» **TASK REQUIREMENTS**
In the records that follow, find the line containing "Focus the 阐述您的问题 description text area" and the line containing "The width and", then transcribe both and every line between them exactly, omitting pictures.

» **EXTRACTED INFORMATION**
=-=-=
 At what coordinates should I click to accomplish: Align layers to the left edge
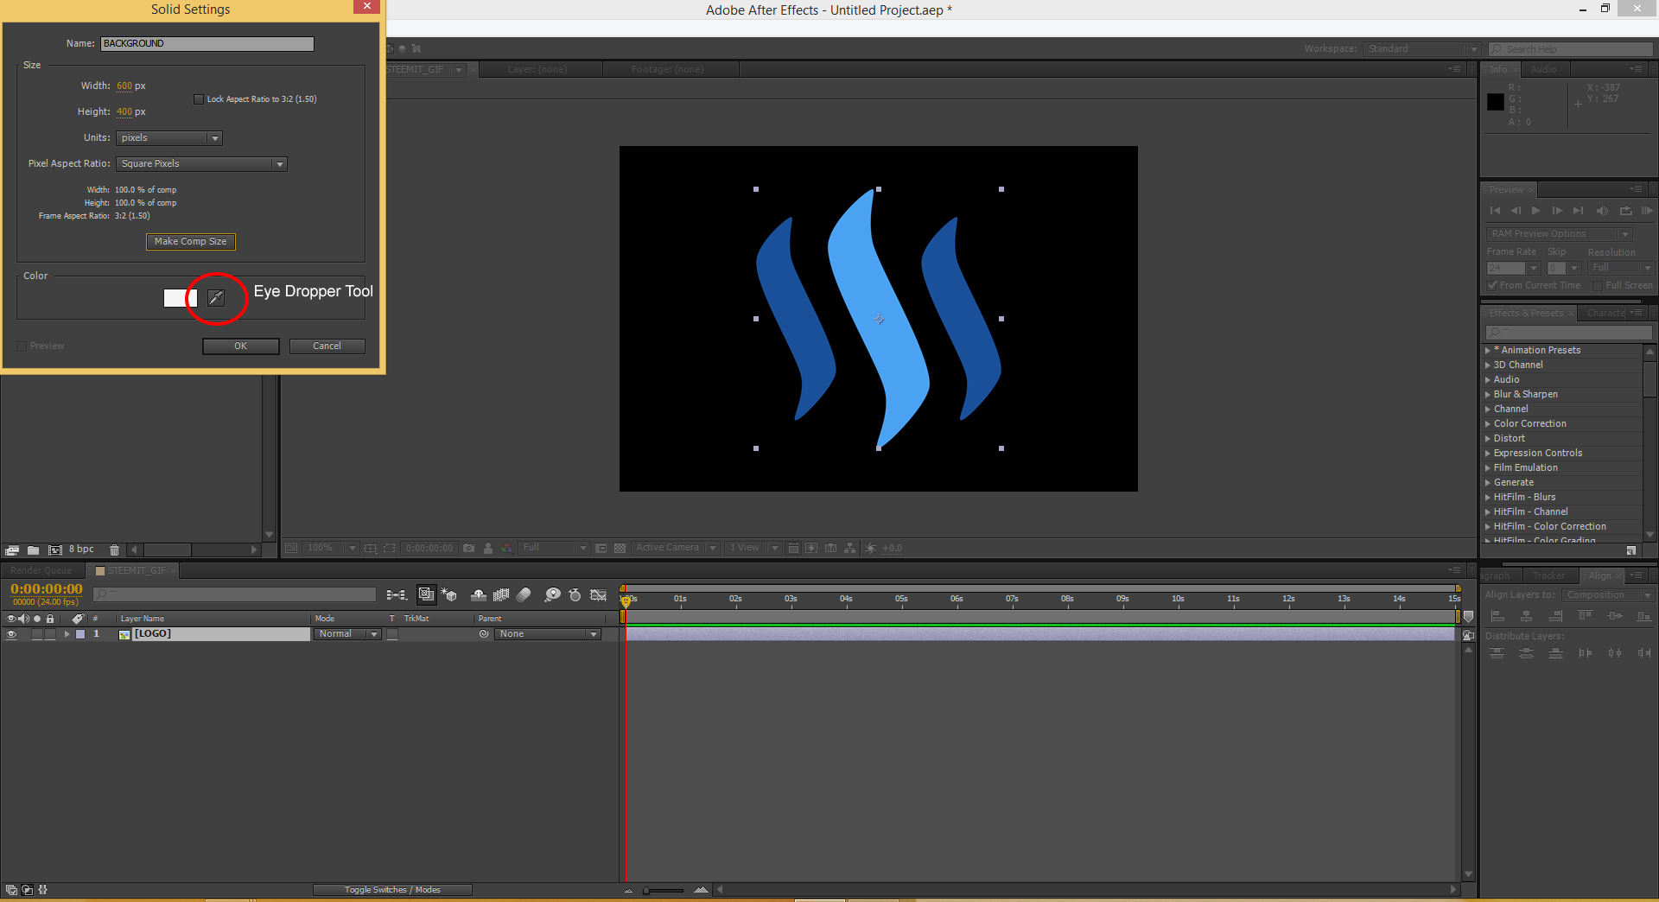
=-=-=
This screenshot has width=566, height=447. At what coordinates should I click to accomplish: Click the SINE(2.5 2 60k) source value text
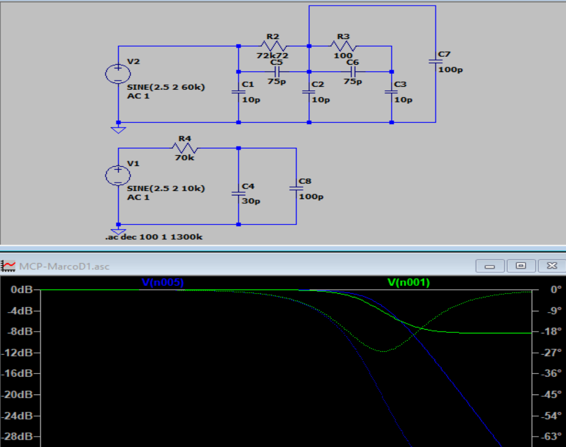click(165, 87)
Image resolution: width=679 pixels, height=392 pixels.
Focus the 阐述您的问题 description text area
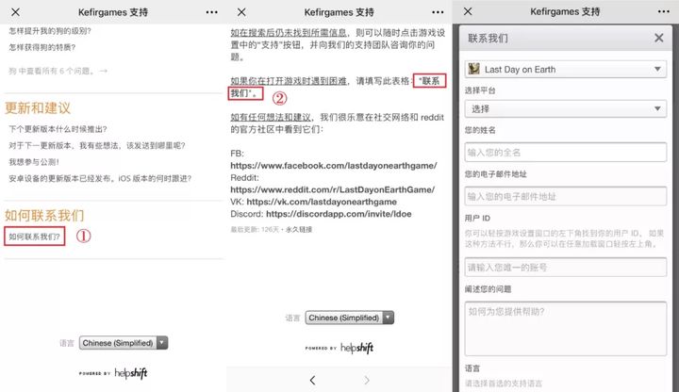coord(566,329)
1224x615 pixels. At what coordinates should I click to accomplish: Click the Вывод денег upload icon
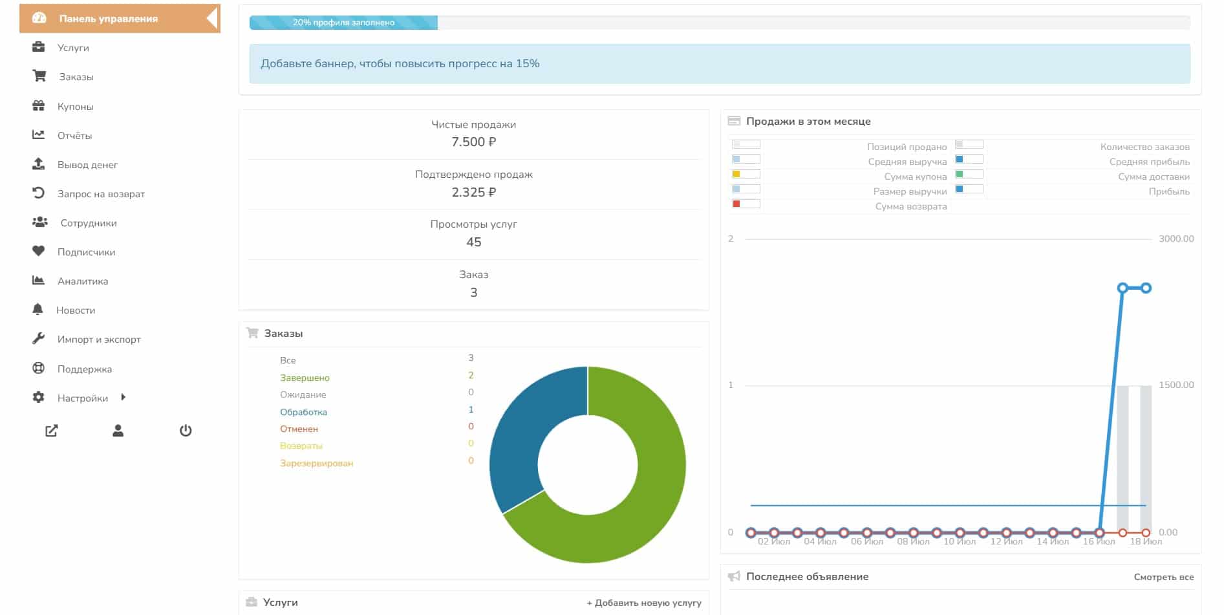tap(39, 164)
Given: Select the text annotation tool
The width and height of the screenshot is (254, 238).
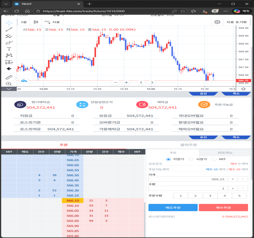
=-=-=
» **OUTPUT BELOW**
Focus the 阐述您的问题 description text area
coord(566,329)
1224x615 pixels. At what coordinates should I click to accomplish: Click the Вывод денег upload icon
tap(39, 164)
Given: Select the text annotation tool
The width and height of the screenshot is (254, 238).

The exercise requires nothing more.